_ИСХОДНЫЙ ОТРЫВОК_.
==========

Трагедия в «Кафе де Пари» потрясла Кей. Она сама любила этот театральный клуб и часто бывала там. Как и мы с Ричардом. Говорили, что место абсолютно безопасно, поскольку находится в полуподвальном этаже. Подробности, которыми делились люди, были ужасающими. К тому же на этот раз публика видела гораздо больше, чем обычно: по какой-то причине спасатели и медики не сумели достаточно быстро прибыть на место, поэтому трупы некоторое время лежали на тротуаре. Одна из наших медсестер, выходя из другого кафе, расположенного по соседству на Ковентри-стрит, своими глазами видела тела и сгрудившуюся вокруг них толпу. В общей сложности в «Кафе де Пари» погибли восемьдесят четыре человека.

Позже Рокки сказал, что было назначено расследование – почему спасательные работы начались с опозданием. И хотя служба гражданской обороны находилась в ведении местных властей, в подобных случаях министерство внутренних дел имело право вмешаться.

Война становилась затяжной, казалось, она будет тянуться бесконечно. «Блиц» превращался в обыденный фон нашей жизни, мрачным доказательством его постоянного присутствия служили руины, которые мы каждый день видели на улицах. Все это рождало желание отвлечься хотя бы ненадолго. «Давай сходим куда-нибудь», – вдруг решали мы и отправлялись в кино, в театр или в ночной клуб. После периода относительного затишья мы заметно осмелели и всё чаще стали пренебрегать настоятельными просьбами властей не собираться большими компаниями в общественных местах. Налеты теперь носили спорадический характер, о непрерывных бомбежках речи уже не шло. С бомбами покончено! Если кто-нибудь начинал рассказывать, что случилось с ним или его друзьями во время налета, слушатели закатывали глаза и вздыхали: «О боже, только не очередная история про бомбу!» Тем большим шоком стала трагедия в «Кафе де Пари»: бомба упала среди танцующих в тот момент, когда оркестр заиграл «О Джонни, Джонни», – напоминание британцам, что Гитлер все еще имеет на нас виды!

Несмотря на сокращение авианалетов, Германия не переставала трубить о готовящемся весеннем наступлении. Мы же тем временем продолжали интенсивно бомбить Берлин, в Африке наши войска стремительно продвигались к Аддис-Абебе. Но подлинной причиной ярости немцев был законопроект о ленд-лизе, принятый 11 марта 1941 года. Президент Рузвельт прямо заявил, что главной целью США является всемерная помощь странам-союзникам для обеспечения скорейшей победы над фашистской Германией. Со стороны Германии посыпались угрозы торпедировать американские корабли, везущие оружие и технику. Газета «Фёлькишер беобахтер»[87] писала: «Германия готовится нанести сокрушительное поражение Англии и полна решимости устроить Судный день не только Черчиллю и его приспешникам, но и самой британской нации. Британия утонет в крови и слезах. А в конечном итоге наказанием для населения этой страны станут нищета и полная деградация».

==========

_ПИСЬМЕННЫЕ ЗАДАНИЯ_.
1. Выведи без изменений часть отрывка о «Кафе де Пари», начиная со слов «Позже Рокки сказал, что было» и заканчивая словами «имело право вмешаться.».
2. Верни дословно все строки из раздела «Данные упражнения», но картинки в ответ не включай.
Строки далее никак не связаны с отрывком о «Кафе де Пари».

_ДАННЫЕ УПРАЖНЕНИЯ_.
==========

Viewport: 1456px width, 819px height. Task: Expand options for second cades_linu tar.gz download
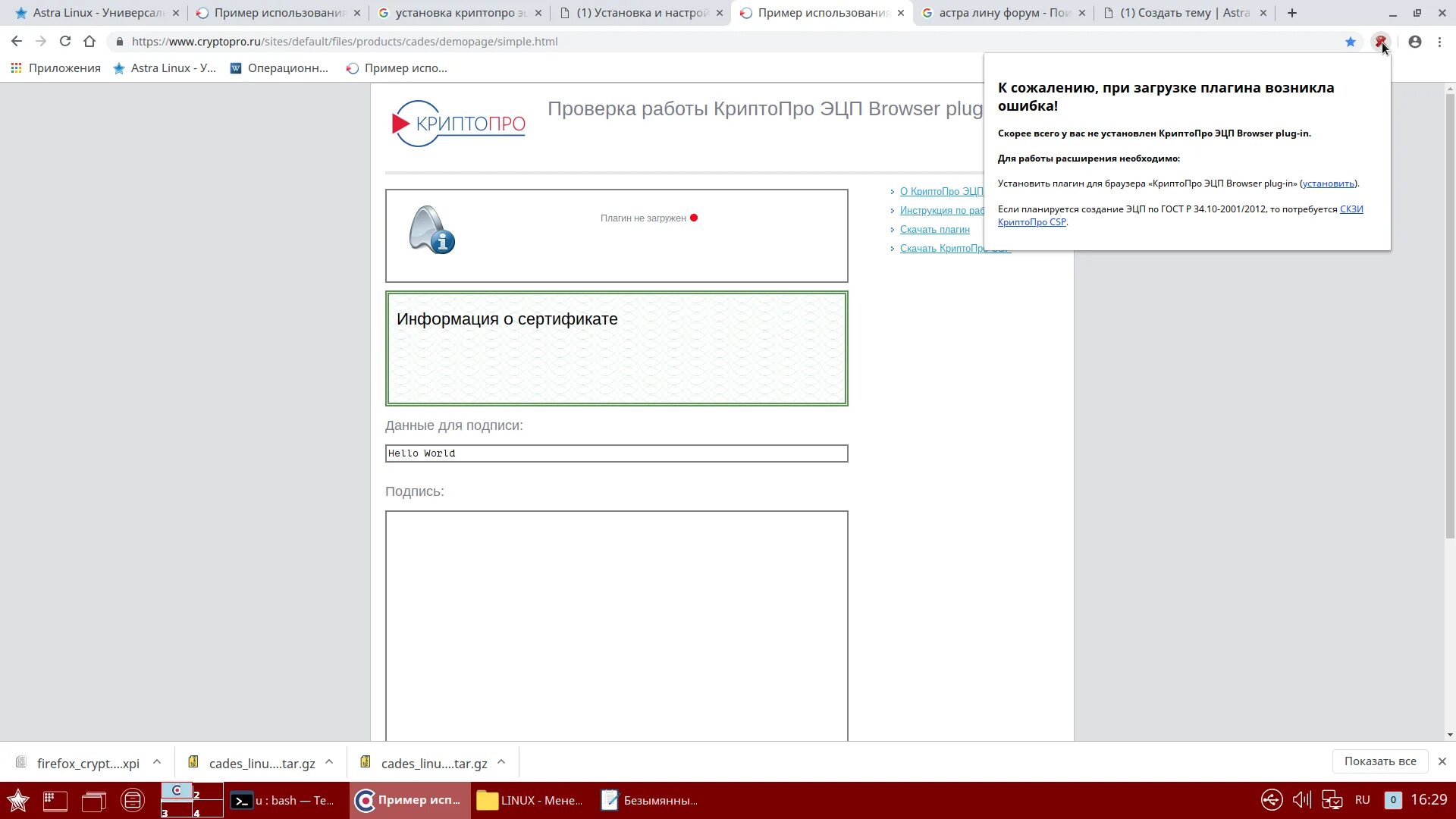click(x=501, y=762)
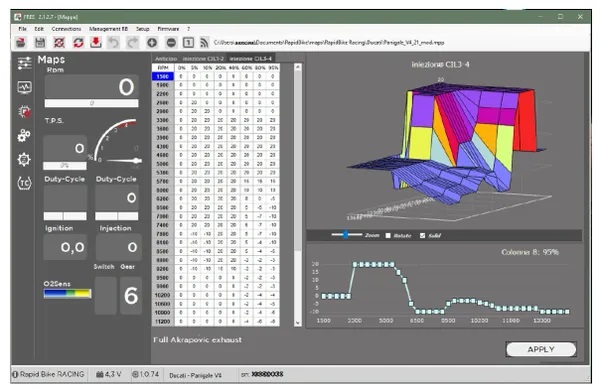
Task: Click the table scrollbar down arrow
Action: [297, 323]
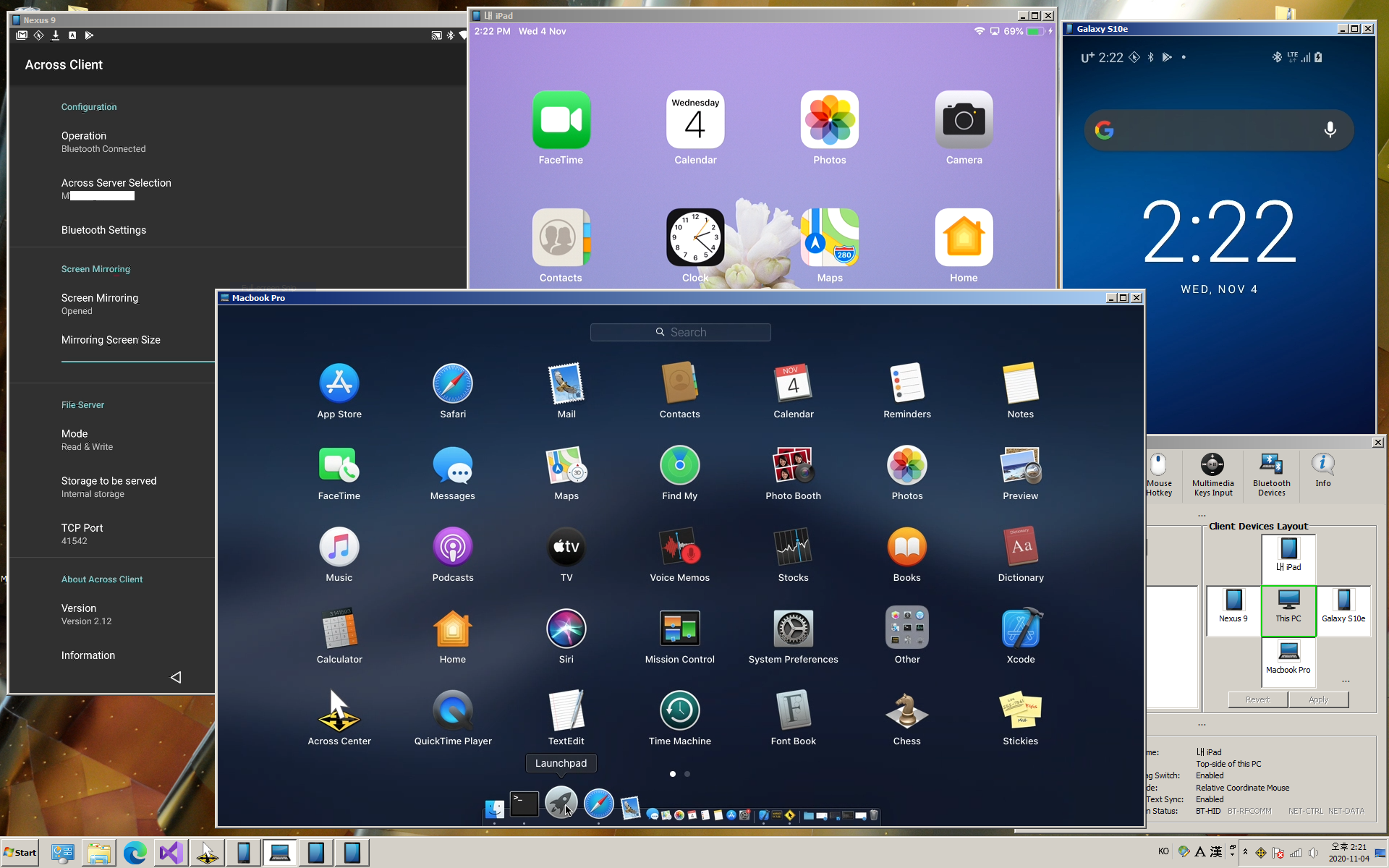Image resolution: width=1389 pixels, height=868 pixels.
Task: Open Mirroring Screen Size setting
Action: [x=111, y=340]
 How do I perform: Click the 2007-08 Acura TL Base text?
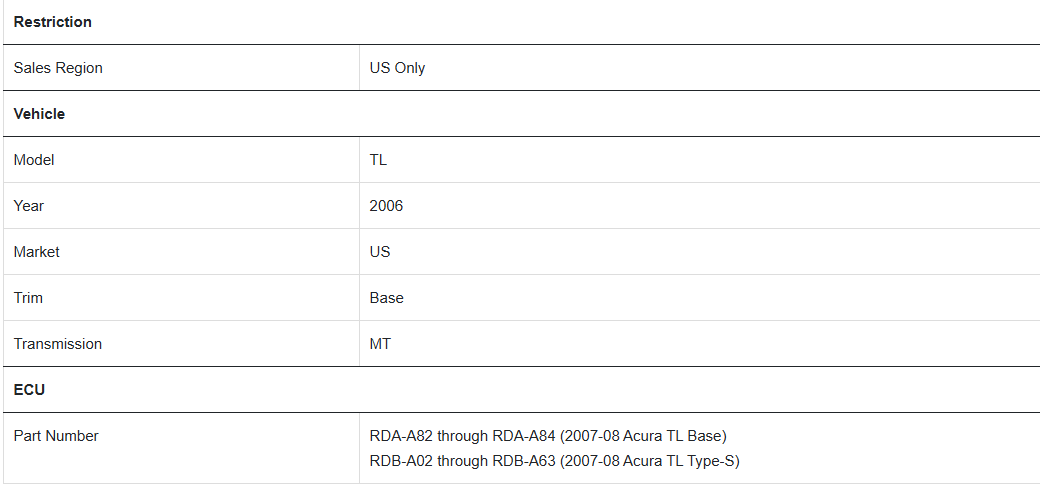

==========

_СПИСОК ОТВЕТОВ_.
1.
Позже Рокки сказал, что было назначено расследование – почему спасательные работы начались с опозданием. И хотя служба гражданской обороны находилась в ведении местных властей, в подобных случаях министерство внутренних дел имело право вмешаться.

2.
Viewport: 1456px width, 819px height. Task: Expand options for second cades_linu tar.gz download
click(x=501, y=762)
Task: Click the table scrollbar down arrow
Action: [297, 323]
Image resolution: width=1389 pixels, height=868 pixels.
Task: Open Mirroring Screen Size setting
Action: [x=111, y=340]
 How do I perform: Click the 2007-08 Acura TL Base text?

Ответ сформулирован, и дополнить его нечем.